→ **Work item**: Only the lines that hold "agent" should be in the answer, each copied from the data below.

→ **Record set**:
—————

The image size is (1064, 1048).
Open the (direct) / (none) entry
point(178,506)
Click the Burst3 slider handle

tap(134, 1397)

—————

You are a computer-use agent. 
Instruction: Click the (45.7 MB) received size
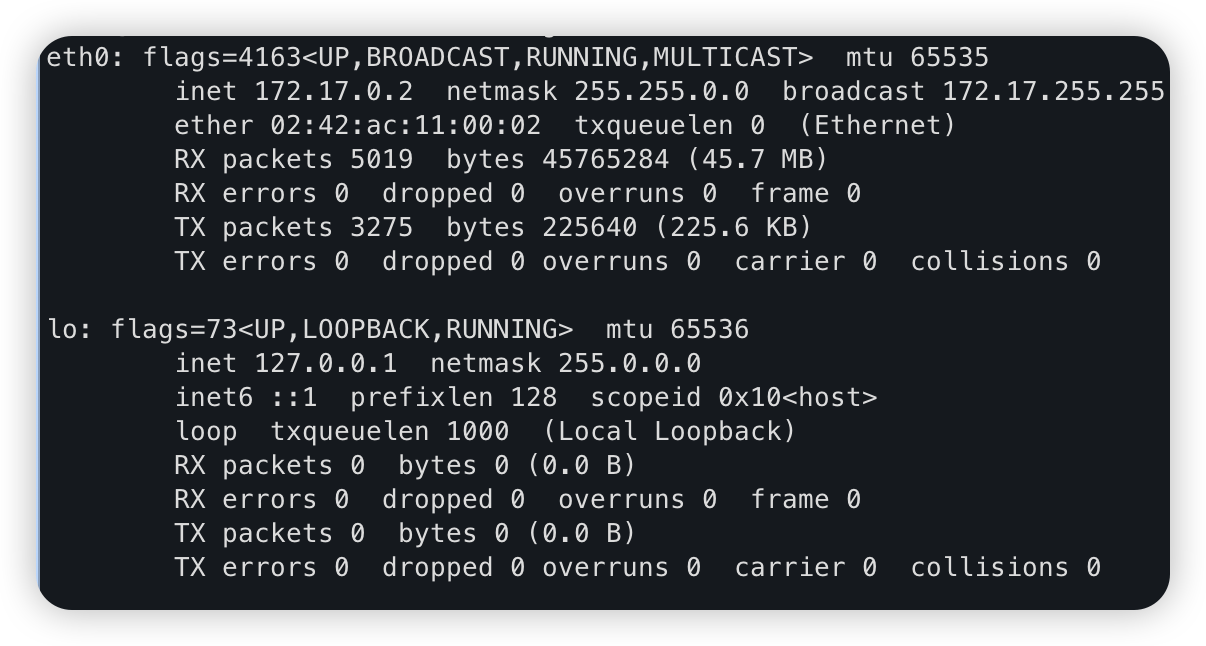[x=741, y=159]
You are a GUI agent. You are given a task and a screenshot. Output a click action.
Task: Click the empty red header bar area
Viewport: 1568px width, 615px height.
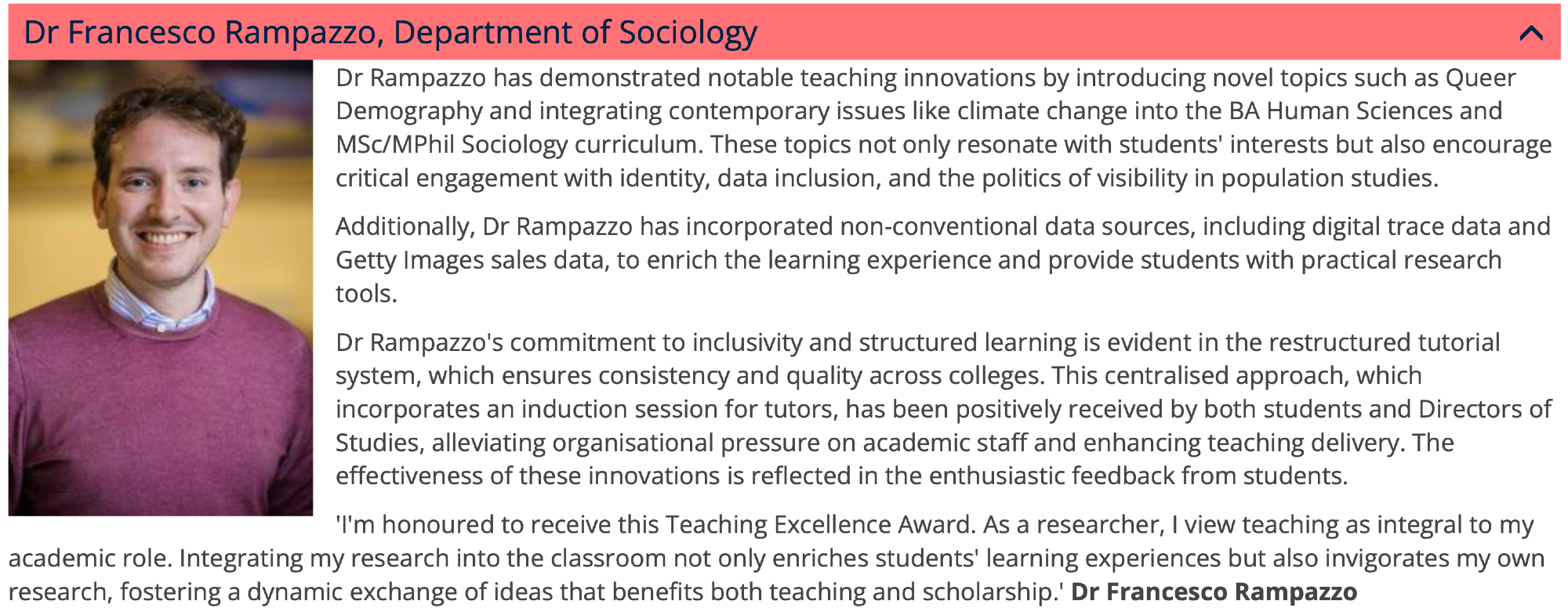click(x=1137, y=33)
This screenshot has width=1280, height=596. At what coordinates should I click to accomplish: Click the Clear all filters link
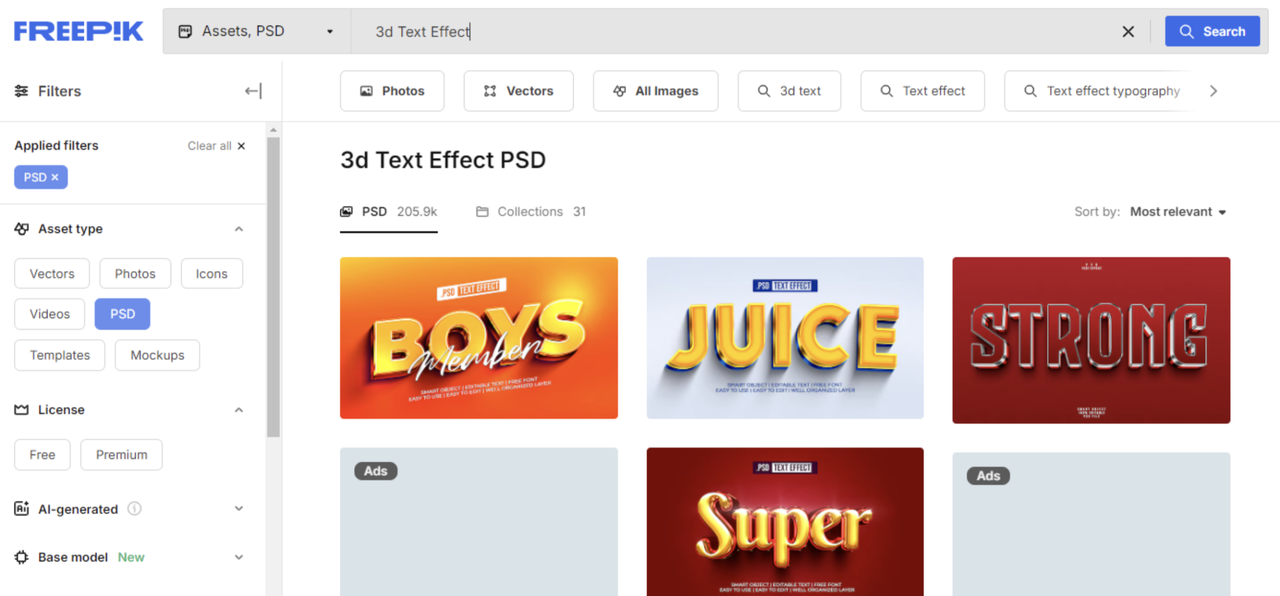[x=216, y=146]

—————

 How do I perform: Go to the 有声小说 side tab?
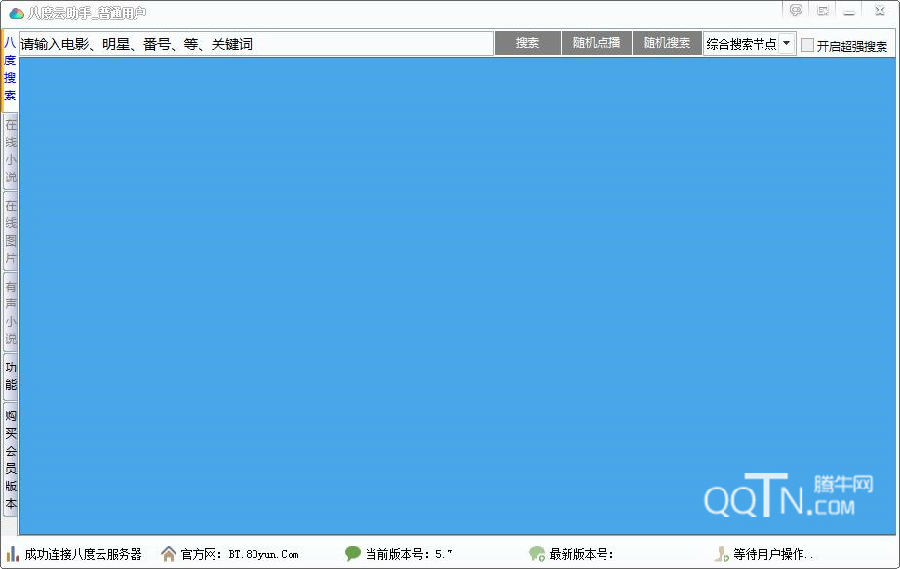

—————

→ **Problem solution**:
You are a computer-use agent. 
You are a GUI agent. You are given a task and a screenshot. Output a click action.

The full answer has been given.